We get the matching list first using the XPath () method Tests,tests is a _element object

>>> tests = html.xpath(‘//a‘)

(1) Attribute tag return label signature

>>> for test in tests:        test.tag‘a‘‘a‘‘a‘‘a‘‘a‘

(2) Property attrib returns a dictionary of properties and values

>>> for test in tests:        test.attrib{‘href‘: ‘image1.html‘}{‘href‘: ‘image2.html‘}{‘href‘: ‘image3.html‘}{‘href‘: ‘image4.html‘}{‘href‘: ‘image5.html‘}

(3) Method get() Returns the value of the specified property

>>> for test in tests:        test.get(‘href‘)‘image1.html‘‘image2.html‘‘image3.html‘‘image4.html‘‘image5.html‘

(4) Property text returns text value

>>> for test in tests:        test.text‘Image1‘‘Image2‘‘Image3‘‘Image4‘‘Image5‘

written in the following words : Now we have learned the basic use of requests and lxml.etree modules, the next article we will use them for a basic crawler training, thank you

Basic use of XPath in Python

Contact Us

The content source of this page is from Internet, which doesn't represent Alibaba Cloud's opinion; products and services mentioned on that page don't have any relationship with Alibaba Cloud. If the content of the page makes you feel confusing, please write us an email, we will handle the problem within 5 days after receiving your email.

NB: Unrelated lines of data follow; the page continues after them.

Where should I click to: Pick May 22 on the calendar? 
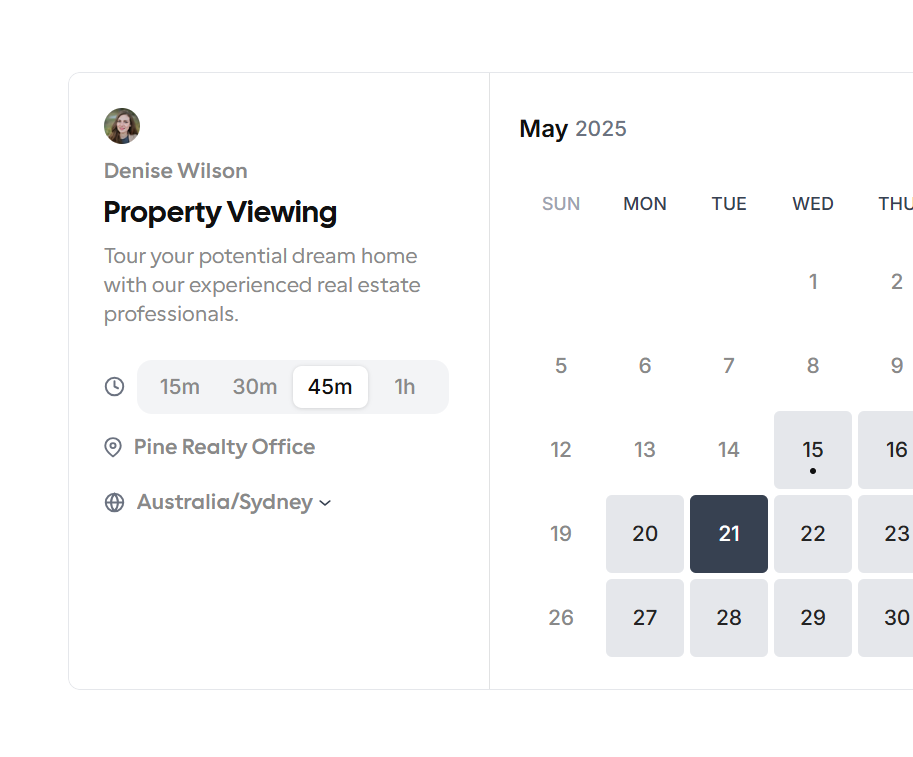[x=813, y=534]
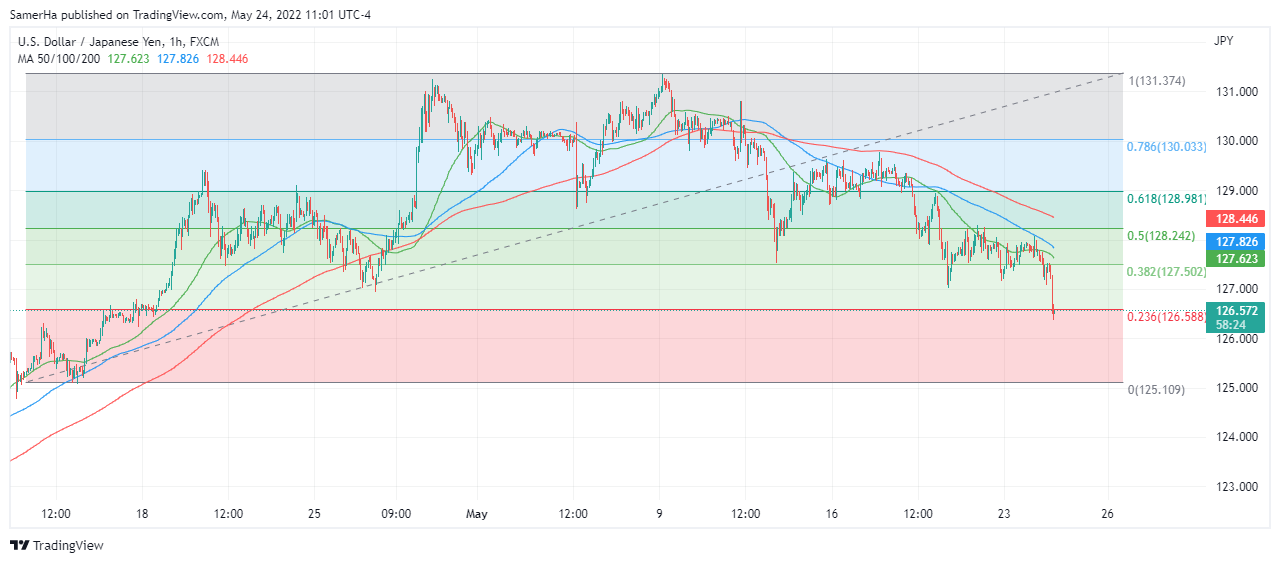Viewport: 1280px width, 563px height.
Task: Select the current price 126.572 countdown label
Action: coord(1238,317)
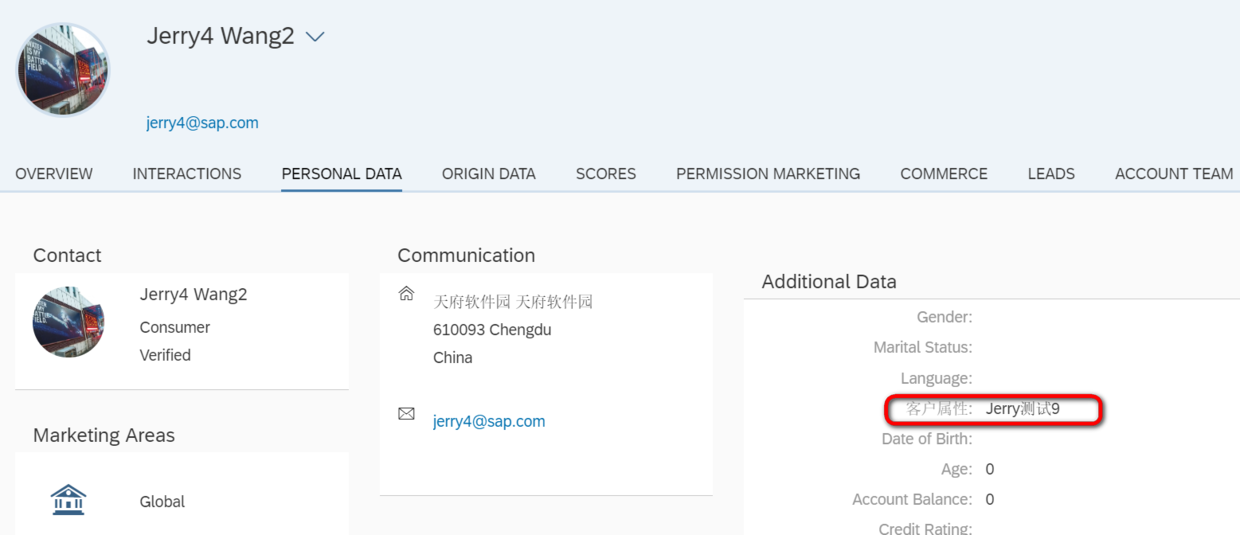Switch to the Interactions tab
Viewport: 1240px width, 535px height.
coord(187,174)
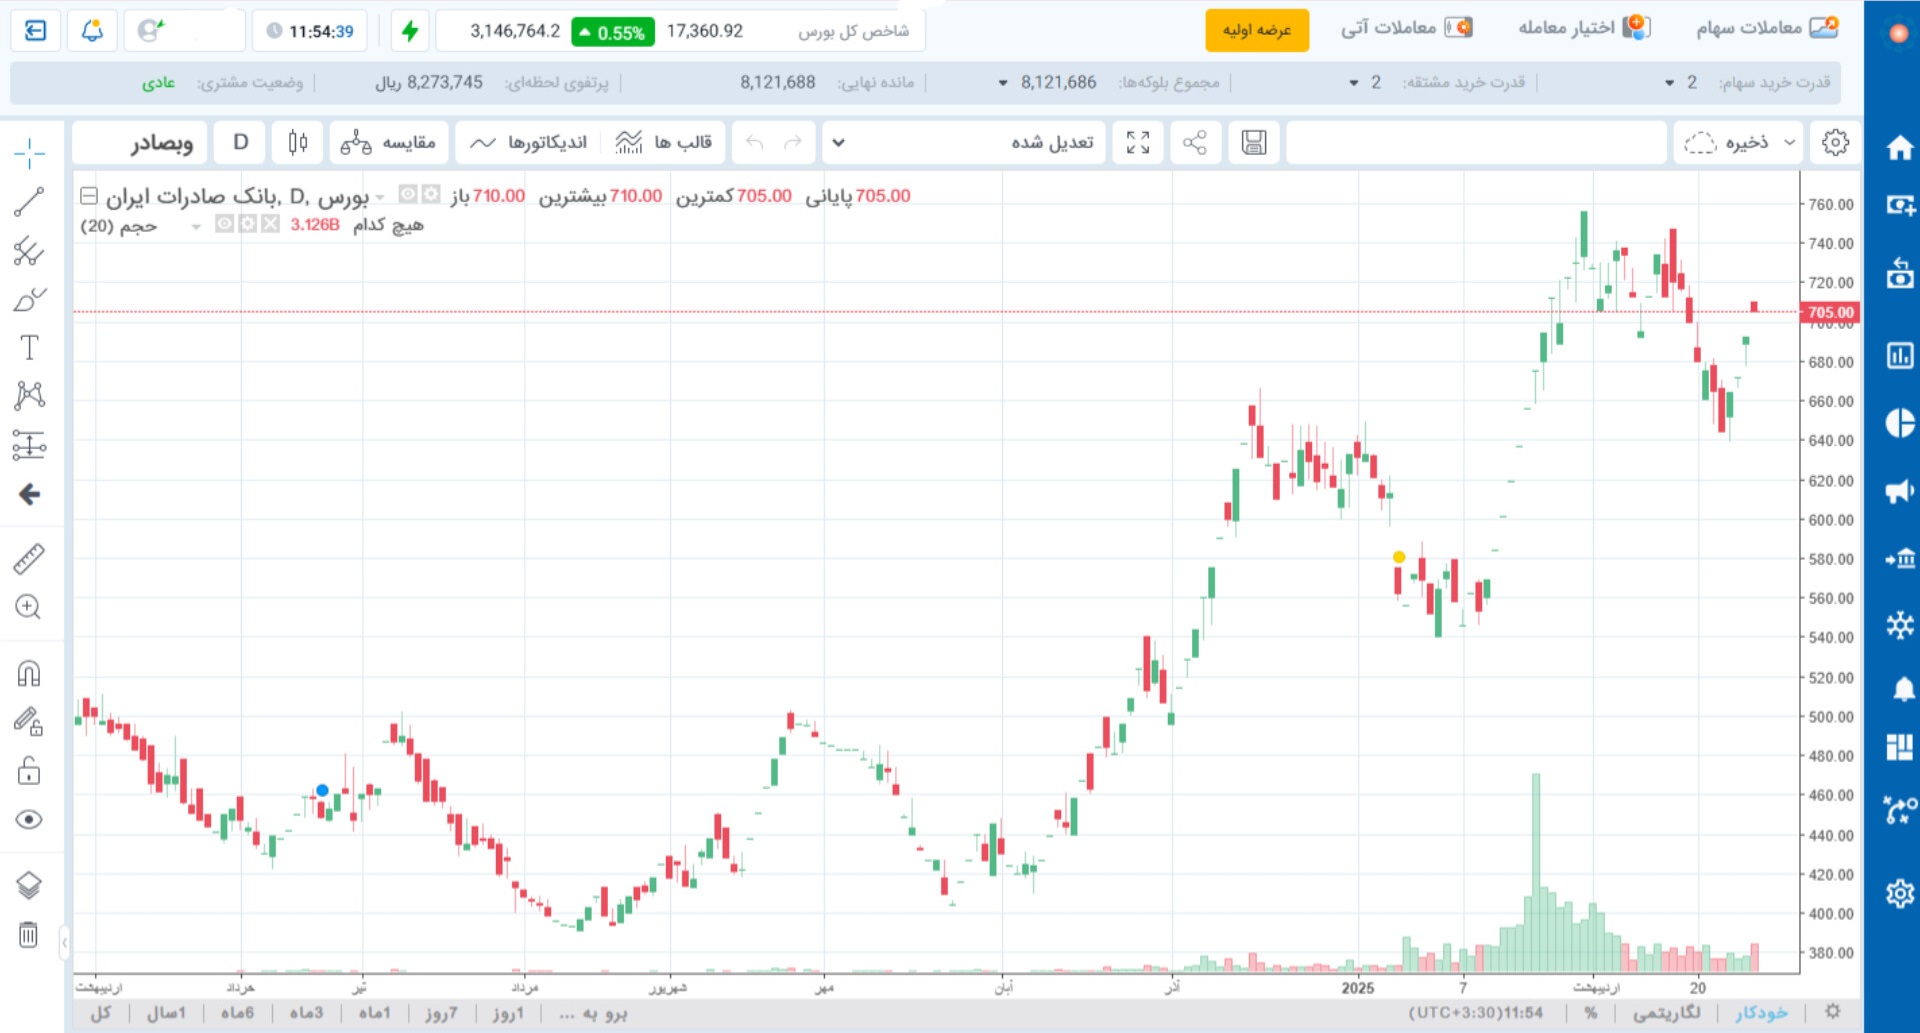Screen dimensions: 1920x1033
Task: Switch to معاملات آتی tab
Action: [1406, 29]
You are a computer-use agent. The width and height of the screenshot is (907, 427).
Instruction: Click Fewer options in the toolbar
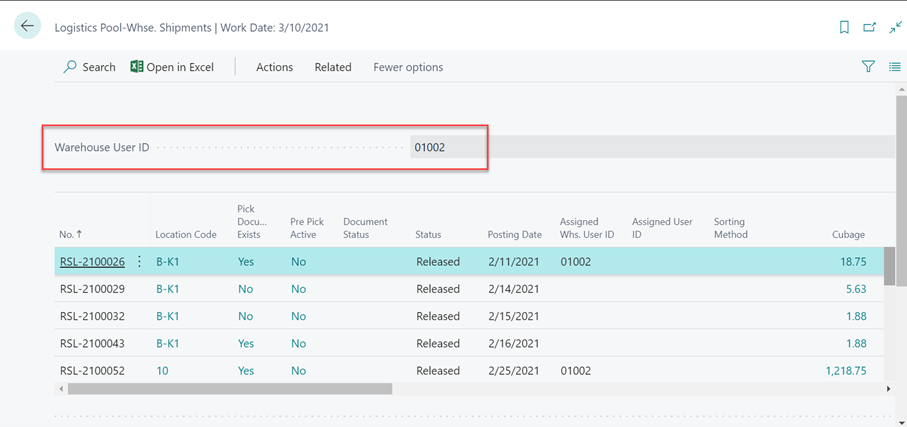click(x=408, y=67)
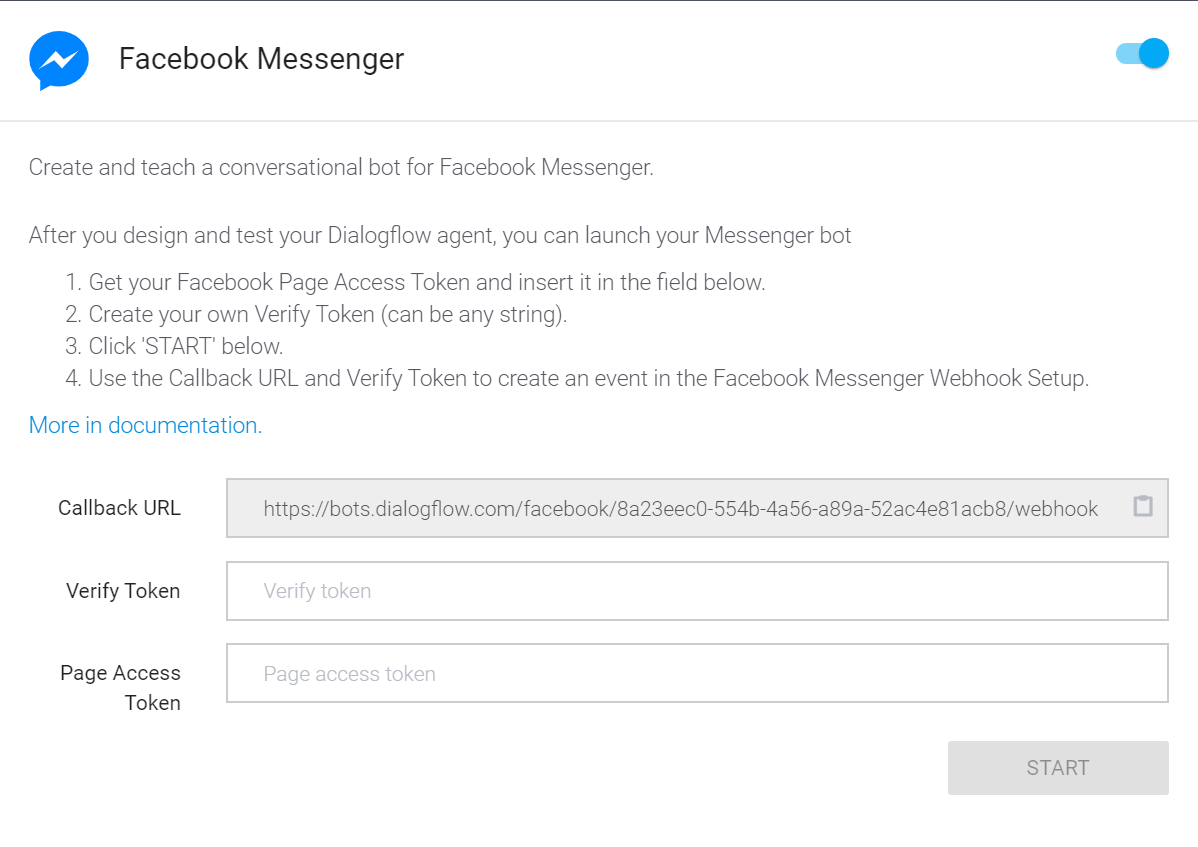Select the Callback URL webhook field
Image resolution: width=1198 pixels, height=847 pixels.
(x=680, y=508)
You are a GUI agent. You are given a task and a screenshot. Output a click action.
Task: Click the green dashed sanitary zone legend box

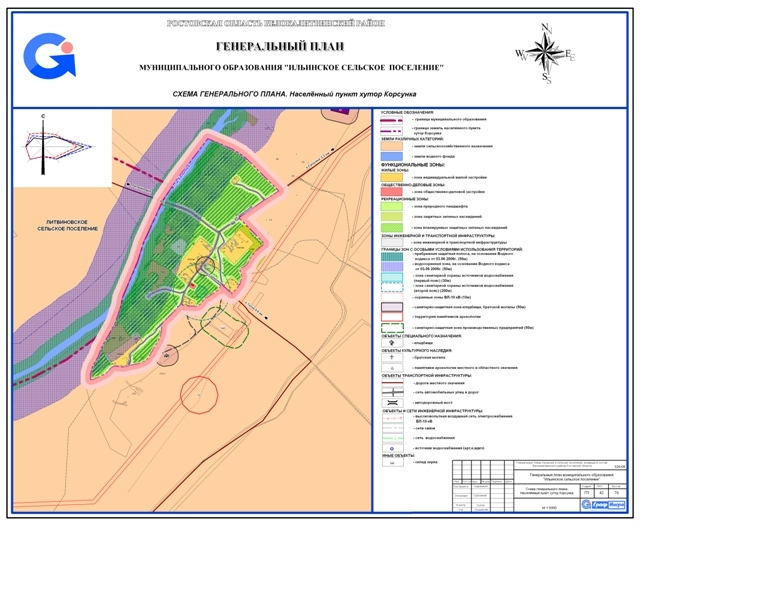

If you find any instances of plagiarism from the community, please send an email to: info-contact@alibabacloud.com and provide relevant evidence. A staff member will contact you within 5 working days.

A Free Trial That Lets You Build Big!

Start building with 50+ products and up to 12 months usage for Elastic Compute Service

  • Sales Support

    1 on 1 presale consultation

  • After-Sales Support

    24/7 Technical Support 6 Free Tickets per Quarter Faster Response

  • Alibaba Cloud offers highly flexible support services tailored to meet your exact needs.